Primera conclusión entonces: la estrategia reformista lleva indefectiblemente, al final, a una votación ciudadana en la que la reforma precisaría de la mayoría de votos catalanes o vascos para sobrevivir. Para huir del referéndum inicial estamos yendo a un referéndum aplazado pero aún más decisivo. No conviene engañarse sobre ello.

Segunda conclusión, la de que lo anterior otorga al nacionalismo catalán o vasco una capacidad práctica fortísima de veto en las negociaciones del contenido de la reforma constitucional.

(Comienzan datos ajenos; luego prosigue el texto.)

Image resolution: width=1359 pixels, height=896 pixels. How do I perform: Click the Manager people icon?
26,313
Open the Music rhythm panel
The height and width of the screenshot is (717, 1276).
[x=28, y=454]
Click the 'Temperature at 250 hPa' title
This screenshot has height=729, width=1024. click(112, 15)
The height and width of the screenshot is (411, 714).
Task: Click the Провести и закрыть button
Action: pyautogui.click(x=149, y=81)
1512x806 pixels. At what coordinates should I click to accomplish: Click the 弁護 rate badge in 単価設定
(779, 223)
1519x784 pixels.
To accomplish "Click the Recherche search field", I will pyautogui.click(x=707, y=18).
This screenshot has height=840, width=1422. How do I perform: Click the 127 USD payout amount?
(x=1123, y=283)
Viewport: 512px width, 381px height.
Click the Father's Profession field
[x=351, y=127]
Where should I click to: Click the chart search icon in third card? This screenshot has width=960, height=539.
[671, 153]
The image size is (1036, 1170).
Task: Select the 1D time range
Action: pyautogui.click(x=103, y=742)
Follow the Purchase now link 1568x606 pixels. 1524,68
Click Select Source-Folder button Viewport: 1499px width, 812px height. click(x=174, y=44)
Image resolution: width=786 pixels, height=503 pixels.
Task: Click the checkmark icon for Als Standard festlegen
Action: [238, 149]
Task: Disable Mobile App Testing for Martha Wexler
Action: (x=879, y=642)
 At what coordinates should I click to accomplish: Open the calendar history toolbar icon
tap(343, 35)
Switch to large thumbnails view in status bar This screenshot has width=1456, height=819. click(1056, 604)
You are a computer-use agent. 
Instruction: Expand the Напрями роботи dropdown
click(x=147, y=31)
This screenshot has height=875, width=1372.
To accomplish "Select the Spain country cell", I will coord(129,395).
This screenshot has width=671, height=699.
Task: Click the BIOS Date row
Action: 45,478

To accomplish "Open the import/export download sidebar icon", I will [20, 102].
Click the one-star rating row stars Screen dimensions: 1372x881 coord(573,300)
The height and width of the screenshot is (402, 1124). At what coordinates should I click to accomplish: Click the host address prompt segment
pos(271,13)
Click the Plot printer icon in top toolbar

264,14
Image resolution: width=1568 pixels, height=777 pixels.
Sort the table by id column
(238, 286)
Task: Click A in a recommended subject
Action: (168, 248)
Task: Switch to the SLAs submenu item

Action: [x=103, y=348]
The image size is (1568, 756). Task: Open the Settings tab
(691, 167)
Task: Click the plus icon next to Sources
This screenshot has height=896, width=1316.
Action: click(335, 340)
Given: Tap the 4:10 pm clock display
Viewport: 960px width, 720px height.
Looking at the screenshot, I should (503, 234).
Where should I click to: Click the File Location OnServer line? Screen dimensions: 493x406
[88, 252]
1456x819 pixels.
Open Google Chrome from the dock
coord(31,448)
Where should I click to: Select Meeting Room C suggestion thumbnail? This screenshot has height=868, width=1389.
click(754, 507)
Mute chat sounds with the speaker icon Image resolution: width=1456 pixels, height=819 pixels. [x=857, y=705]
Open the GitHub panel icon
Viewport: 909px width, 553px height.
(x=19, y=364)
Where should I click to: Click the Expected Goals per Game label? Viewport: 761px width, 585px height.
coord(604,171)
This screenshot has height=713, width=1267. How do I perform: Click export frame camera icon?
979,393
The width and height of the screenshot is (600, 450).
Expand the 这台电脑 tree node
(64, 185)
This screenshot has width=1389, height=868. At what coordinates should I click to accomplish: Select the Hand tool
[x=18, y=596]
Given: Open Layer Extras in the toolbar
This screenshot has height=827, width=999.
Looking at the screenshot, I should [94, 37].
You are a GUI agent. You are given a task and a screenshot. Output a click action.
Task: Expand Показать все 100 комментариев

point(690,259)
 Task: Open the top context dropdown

Si no se accede a los niveles de excepcionalidad constitucional que exijan, podrán acogerse a su capacidad para provocar un voto negativo en el referéndum y deslegitimar de raíz la reforma. Fríamente considerado, el nacionalismo estará en mejor posición en un juego reformista sometido a su veto final que en un juego que se inicie con una consulta ‘a pelo’.

Sobre todo, porque no hay manera de garantizar que las cesiones que se hagan al nacionalismo en esa reforma –y con seguridad tendrán que ser notables para suscitar su aquiescencia– no obtengan sino un tibio apoyo suyo en el momento del referéndum, un apoyo insuficiente para la victoria. Al nacionalismo se le pondrá, en esa tesitura, en la posición ideal: lo que se haya conseguido como estatus excepcional en la reforma, conseguido está y no hay vuelta atrás; luego no hay riesgo alguno en fomentar el no a la reforma. Gana en todo caso, con el sí y con el no.

Si formulásemos esta estrategia en los términos de la teoría de los juegos constataríamos de inmediato que es la óptima para uno de los jugadores y la peor para el otro: concede a uno de los jugadores el éxito en todas las opciones, es decir, el máximo de sus objetivos compatibles con un pacto con el otro jugador, pero sin renunciar a la opción del ‘no pacto’.

En la ‘estrategia de la claridad’ que algunos defendemos, el nacionalismo debe hacer frente desde el comienzo del juego (y por tanto sin concesión previa alguna) a la alternativa cruda entre secesión y permanencia. Sólo si opta por la permanencia podrá discutir y negociar un estatus excepcional para su territorio, pero no podrá usar ya del chantaje de «si no hay excepción bastante me voy». Es el planteamiento británico actual: primero decidan señores escoceses si se quedan o se van; si se quedan, negociaremos un nuevo estatus.

En cambio, en la ‘estrategia de la reforma constitucional’ el jugador nacionalista podrá explotar al máximo la inseguridad que ya ha demostrado el otro jugador ante el referéndum para obtener el estatus óptimo para sus intereses y, además, conservar intacta la posibilidad final de salida.

Piénsenlo: ¿se embarcarían en esa estrategia?